Exercise directions: With pictures omitted, transcribe exactly the lines from the one containing "How do I perform: Delete" to the end of the records below.

Given data:
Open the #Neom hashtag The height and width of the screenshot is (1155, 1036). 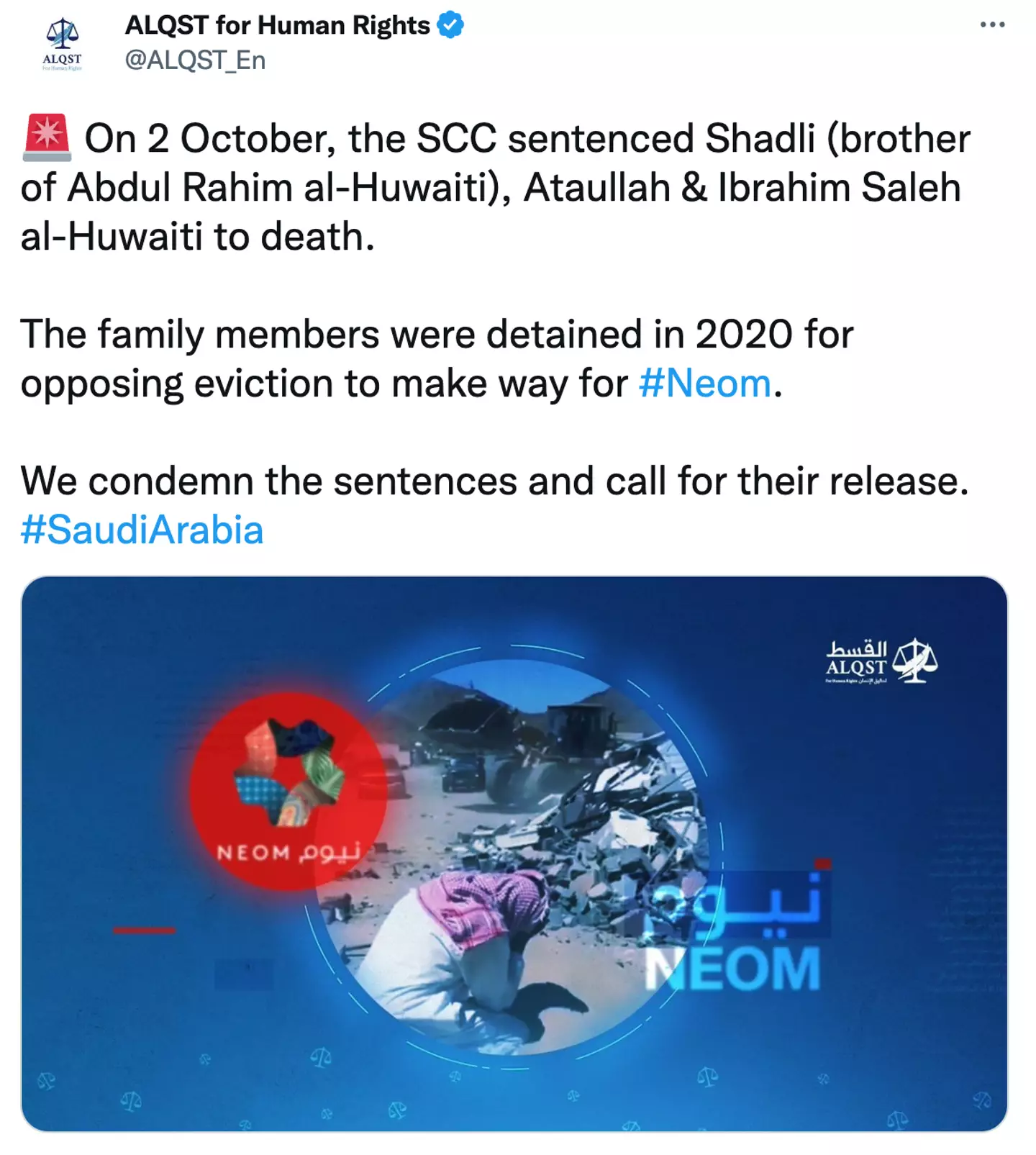pyautogui.click(x=704, y=384)
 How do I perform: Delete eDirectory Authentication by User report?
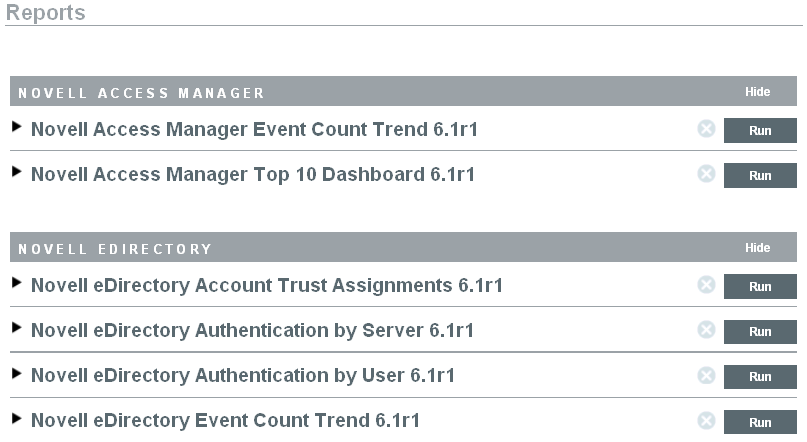tap(706, 375)
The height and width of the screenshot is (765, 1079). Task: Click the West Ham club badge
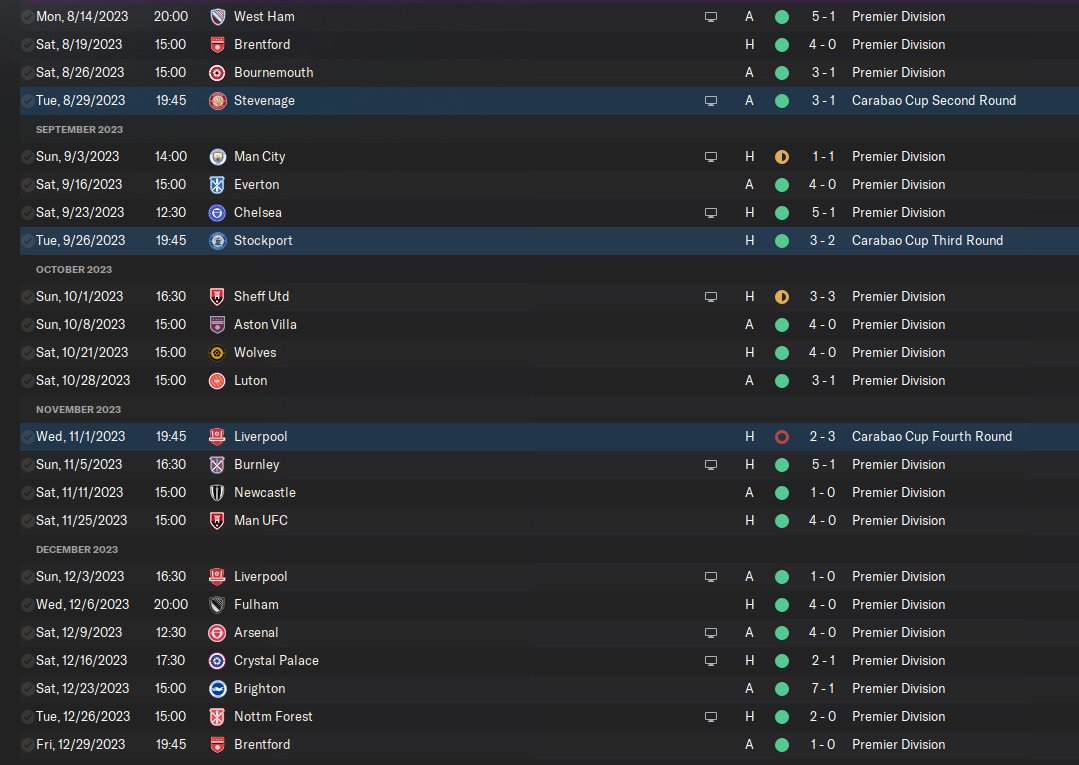point(217,17)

Result of the exercise:
 How do I perform: Delete eDirectory Authentication by User report?
tap(706, 375)
The height and width of the screenshot is (765, 1079). Task: Click the West Ham club badge
point(217,17)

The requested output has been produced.